Voxtral TTS Challenges Proprietary TTS Leaders

Mistral AI has released Voxtral TTS, a 3-billion-parameter text-to-speech model with open weights that outperforms ElevenLabs Flash v2.5 in human preference tests, according to the company. The model achieved a 68.4% win rate in evaluations conducted by native speakers assessing naturalness and expressivity across nine languages.

The model runs on approximately 3GB of RAM, making it suitable for deployment on edge devices including smartphones, smartwatches, and laptops.
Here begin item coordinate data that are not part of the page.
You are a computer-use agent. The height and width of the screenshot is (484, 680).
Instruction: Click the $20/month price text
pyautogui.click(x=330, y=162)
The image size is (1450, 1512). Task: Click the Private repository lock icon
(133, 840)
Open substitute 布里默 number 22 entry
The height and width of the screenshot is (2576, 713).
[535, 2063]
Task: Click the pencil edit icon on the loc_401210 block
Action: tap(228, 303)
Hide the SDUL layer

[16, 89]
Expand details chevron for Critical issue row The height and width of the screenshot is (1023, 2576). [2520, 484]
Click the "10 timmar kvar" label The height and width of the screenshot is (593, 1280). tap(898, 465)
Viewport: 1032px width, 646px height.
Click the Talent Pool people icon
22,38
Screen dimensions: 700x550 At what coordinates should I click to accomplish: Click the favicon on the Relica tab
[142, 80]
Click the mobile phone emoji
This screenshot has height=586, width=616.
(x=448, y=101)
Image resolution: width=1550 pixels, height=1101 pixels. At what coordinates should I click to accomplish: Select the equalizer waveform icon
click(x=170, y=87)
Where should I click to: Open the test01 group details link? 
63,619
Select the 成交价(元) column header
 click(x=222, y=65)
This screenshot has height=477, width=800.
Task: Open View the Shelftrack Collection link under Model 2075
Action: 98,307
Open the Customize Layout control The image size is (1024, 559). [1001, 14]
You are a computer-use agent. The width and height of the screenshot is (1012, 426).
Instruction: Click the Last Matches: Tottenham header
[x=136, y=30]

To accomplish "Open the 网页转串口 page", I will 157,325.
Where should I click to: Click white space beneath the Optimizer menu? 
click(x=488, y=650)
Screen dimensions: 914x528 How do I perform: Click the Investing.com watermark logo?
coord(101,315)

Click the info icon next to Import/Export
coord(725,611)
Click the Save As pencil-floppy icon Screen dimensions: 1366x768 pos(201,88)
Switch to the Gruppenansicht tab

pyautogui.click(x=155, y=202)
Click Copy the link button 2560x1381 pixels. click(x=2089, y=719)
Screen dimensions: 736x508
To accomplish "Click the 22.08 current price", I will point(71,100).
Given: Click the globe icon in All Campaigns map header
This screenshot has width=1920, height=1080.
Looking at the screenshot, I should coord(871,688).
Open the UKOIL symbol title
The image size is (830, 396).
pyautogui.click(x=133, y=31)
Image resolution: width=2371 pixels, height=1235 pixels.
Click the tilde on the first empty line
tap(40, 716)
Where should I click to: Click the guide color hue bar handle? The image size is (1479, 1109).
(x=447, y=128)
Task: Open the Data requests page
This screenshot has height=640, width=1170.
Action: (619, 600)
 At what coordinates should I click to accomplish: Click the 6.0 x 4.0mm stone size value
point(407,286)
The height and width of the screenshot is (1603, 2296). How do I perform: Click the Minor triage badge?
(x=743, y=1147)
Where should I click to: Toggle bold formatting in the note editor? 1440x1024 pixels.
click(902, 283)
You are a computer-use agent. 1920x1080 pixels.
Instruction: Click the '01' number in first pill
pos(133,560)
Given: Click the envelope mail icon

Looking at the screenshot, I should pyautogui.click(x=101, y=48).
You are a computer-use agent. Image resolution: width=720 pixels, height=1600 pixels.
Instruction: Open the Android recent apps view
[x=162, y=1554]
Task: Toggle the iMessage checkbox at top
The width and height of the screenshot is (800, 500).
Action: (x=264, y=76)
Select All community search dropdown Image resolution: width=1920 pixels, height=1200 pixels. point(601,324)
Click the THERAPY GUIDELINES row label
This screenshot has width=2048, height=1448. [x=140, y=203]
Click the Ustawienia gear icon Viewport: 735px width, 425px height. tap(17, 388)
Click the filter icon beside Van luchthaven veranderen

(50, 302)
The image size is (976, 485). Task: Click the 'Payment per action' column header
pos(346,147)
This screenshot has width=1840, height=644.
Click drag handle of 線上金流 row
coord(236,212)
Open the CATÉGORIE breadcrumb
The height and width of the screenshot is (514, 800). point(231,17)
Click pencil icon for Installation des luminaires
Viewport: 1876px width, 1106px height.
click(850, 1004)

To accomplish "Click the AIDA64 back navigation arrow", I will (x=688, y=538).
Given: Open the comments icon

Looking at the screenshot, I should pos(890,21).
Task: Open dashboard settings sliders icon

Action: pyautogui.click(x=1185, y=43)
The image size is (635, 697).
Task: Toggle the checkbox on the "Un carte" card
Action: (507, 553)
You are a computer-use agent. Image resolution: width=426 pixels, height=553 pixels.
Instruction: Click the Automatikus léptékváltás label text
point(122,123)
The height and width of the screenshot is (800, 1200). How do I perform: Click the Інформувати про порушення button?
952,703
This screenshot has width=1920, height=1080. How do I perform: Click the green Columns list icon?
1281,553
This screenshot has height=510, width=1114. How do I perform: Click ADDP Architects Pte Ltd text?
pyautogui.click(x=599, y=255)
It achieves a time-to-first-audio of just 90 milliseconds for a 10-second sample (500 characters), with a real-time factor of 6x—rendering a 10-second clip in roughly 1.6 seconds.

Technical Architecture

Voxtral TTS is built on the Ministral 3B architecture and uses a hybrid approach combining auto-regressive generation of semantic speech tokens with flow-matching for acoustic tokens. The model supports nine languages: English, French, German, Spanish, Dutch, Portuguese, Italian, Hindi, and Arabic.

In additional benchmark scenarios tested against ElevenLabs v3, Voxtral TTS proved competitive in explicit steering settings and consistently outperformed both ElevenLabs models in implicit steering settings, according to Mistral's research paper. The human preference tests specifically assessed voice adaptation quality when using less than 5 seconds of reference audio, evaluating how well the model captured subtle accents, inflections, intonations, and speech flow irregularities.

Open Source Advantage

Released under the Apache 2.0 license, Voxtral TTS represents Mistral's expansion into the voice AI space beyond its earlier transcription-focused models. The company positions the model as a low-cost alternative to proprietary TTS services from ElevenLabs, Deepgram, and OpenAI, targeting enterprise use cases including voice AI assistants, customer support, and sales applications.

Mistral's voice suite now includes both speech-to-text (transcription) and text-to-speech capabilities, with the company indicating plans for end-to-end multimodal platforms handling audio, text, and images.